C-SHIFT normalization method and random networks

Abstract

1) Information Theory in Random Networks: extending the information-theoretical analysis of random self-similar tree networks that I developed in earlier work to other important classes of random self-similar trees. I will work on fundamental problems related to the information content of complex self-similar tree networks. This includes finding the entropy rates for the random self-similar trees induced by the Tokunaga processes and the corresponding random attachment model, the critical hierarchical branching processes, and the Invariant Galton-Watson processes (also known as Stable Galton-Watson processes).2) Genetic Models: extending the C-SHIFT method for offsetting the impact of biases on the covariances that we developed in earlier work.
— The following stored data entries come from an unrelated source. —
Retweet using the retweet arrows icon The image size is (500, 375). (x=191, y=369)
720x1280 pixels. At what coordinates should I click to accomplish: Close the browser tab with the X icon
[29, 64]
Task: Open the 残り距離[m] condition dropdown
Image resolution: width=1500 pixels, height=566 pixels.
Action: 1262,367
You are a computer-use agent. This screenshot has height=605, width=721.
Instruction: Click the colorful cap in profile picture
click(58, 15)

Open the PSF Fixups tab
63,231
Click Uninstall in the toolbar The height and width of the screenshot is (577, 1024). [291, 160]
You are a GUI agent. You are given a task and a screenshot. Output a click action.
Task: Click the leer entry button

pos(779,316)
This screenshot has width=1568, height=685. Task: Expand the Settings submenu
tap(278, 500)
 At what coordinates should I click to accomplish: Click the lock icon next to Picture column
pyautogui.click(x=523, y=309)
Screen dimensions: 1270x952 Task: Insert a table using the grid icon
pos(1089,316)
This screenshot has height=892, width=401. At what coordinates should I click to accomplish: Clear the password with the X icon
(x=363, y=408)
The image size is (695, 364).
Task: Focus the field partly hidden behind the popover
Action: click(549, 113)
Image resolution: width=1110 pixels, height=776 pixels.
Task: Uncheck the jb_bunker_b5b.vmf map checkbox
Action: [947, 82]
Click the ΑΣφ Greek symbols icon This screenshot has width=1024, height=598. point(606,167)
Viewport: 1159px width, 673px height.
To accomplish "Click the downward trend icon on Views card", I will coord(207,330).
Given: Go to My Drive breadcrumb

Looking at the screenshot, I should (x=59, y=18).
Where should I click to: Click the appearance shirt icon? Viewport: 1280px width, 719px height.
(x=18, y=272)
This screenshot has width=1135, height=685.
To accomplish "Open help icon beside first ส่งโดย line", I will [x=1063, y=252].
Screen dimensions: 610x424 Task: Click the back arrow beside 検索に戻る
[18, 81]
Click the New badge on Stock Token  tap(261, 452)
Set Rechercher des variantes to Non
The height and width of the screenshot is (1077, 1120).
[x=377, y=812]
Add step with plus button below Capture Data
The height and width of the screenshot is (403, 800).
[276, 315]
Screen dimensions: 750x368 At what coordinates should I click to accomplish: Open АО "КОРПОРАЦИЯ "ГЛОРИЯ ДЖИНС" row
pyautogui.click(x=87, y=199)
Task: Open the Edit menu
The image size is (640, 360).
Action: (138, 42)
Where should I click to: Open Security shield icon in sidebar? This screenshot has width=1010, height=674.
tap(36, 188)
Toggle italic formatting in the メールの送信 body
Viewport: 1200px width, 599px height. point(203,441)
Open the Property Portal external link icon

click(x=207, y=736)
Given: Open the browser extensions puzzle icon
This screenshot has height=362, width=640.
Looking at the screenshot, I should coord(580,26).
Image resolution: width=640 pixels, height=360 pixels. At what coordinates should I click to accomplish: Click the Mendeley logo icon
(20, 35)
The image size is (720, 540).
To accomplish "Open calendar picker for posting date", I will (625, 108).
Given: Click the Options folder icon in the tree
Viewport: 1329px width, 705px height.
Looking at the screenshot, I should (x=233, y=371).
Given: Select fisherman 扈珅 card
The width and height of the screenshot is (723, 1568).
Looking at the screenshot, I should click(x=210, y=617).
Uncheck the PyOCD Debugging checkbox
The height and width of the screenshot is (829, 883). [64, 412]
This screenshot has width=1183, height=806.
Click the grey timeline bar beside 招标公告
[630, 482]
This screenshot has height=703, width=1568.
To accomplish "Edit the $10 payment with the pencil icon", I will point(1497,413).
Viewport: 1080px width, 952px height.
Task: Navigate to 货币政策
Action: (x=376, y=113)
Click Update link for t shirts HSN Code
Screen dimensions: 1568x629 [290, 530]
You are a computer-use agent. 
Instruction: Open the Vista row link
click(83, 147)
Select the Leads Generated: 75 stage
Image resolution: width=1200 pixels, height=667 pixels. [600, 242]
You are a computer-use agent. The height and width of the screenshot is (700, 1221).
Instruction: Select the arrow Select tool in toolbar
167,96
I will work on devising an approach analogous to the C-SHIFT method that would effectively recover the true empirical covariances under multiplicative bias. This extension of the recently developed C-SHIFT normalization method will contribute to the theoretical foundations of data science and enable normalizing covariances for the data collected with RNA-Seq technique. The results of this theoretical work will be tested on synthetic data generated using random network models.3) Compressed Sensing in Sparse Random Networks. Sparsity recovery techniques play a key role in the fields of compressed sensing and statistical signal processing. I plan to further develop the concept of a statistically provable tuning-free approach for row sparsity pattern recovery in noisy conditions. Specifically, I will consider an important theoretical extension to this work: I want to identify the conditions under which non-convex optimization problem and its convex relaxation can lead to the same results.